La historia arranca en las oficinas neoyorquinas del FBI, donde dos agentes discuten si la delincuencia clásica, brutal y ruidosa, ha sido sustituida por una nueva generación de criminales más metódicos y difíciles de rastrear. Esa conversación funciona como preludio irónico: mientras los investigadores debaten en abstracto, en las calles del barrio italiano se está gestando exactamente ese tipo de delito silencioso que temen.
El protagonista es Luigi Pasino, dueño de una tienda de compraventa de objetos usados, hombre respetado por su honradez durante cuarenta años, pero consumido por un sueño postergado: reunir el dinero suficiente para regresar a Nápoles. Al comprobar que sus ahorros nunca alcanzarán esa meta, decide dar un giro radical a su vida y urde un plan minucioso para desvalijar un banco, sirviéndose de un intermediario que jamás sospechará su verdadera identidad.

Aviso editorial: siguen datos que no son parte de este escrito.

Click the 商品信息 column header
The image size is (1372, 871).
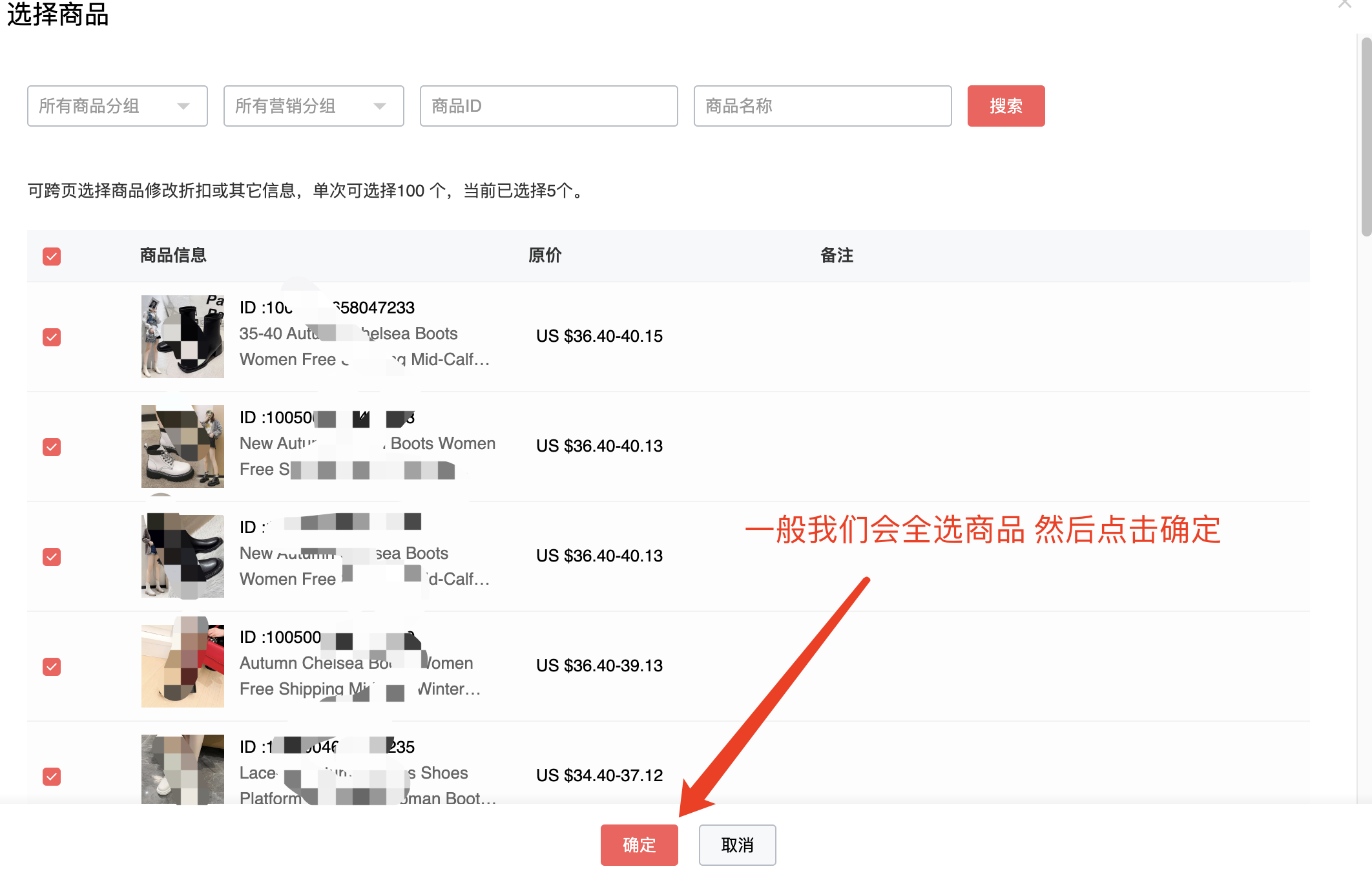point(172,256)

Para ejecutarlo recluta, sin que este lo sepa, a Val Cross, un matón de acción sin talento para la estrategia, líder de una pequeña banda de cinco hombres tan brutos como leales. A través de una carta anónima con dinero como anzuelo y una cita nocturna en un piso a oscuras, Luigi —disfrazado con peluca blanca, gafas oscuras y una voz alterada con chicle y algodón— se presenta ante Val como un misterioso empleado bancario que necesita brazos ejecutores para un golpe que él mismo no puede llevar a cabo directamente.
El relato dedica buena parte de su desarrollo a mostrar, con detalle casi técnico, la preparación material del engaño: el alquiler simultáneo de dos apartamentos contiguos bajo identidades distintas, la fabricación de una llave falsa mediante un molde de cera, la apertura discreta de un boquete en la pared medianera disimulado tras un aparador, y la elaborada caracterización que le permite a Luigi transformarse en un jefe de banda irreconocible incluso para hombres que lo conocen del barrio. Cada maniobra revela a un personaje meticuloso, paciente y consciente de que un solo descuido —una copa de más por parte de Val, una mirada de más del portero— puede desbaratarlo todo.
Entre el fatalismo del inspector veterano, que sospecha que la violencia nunca desaparece sino que cambia de rostro, y la ambición contenida de un inmigrante que ha decidido jugárselo todo por un billete de vuelta a casa, la narración construye un contraste entre dos mundos: el de la ley que observa desde fuera y el del crimen que se organiza puerta adentro, capa a capa, disfraz a disfraz.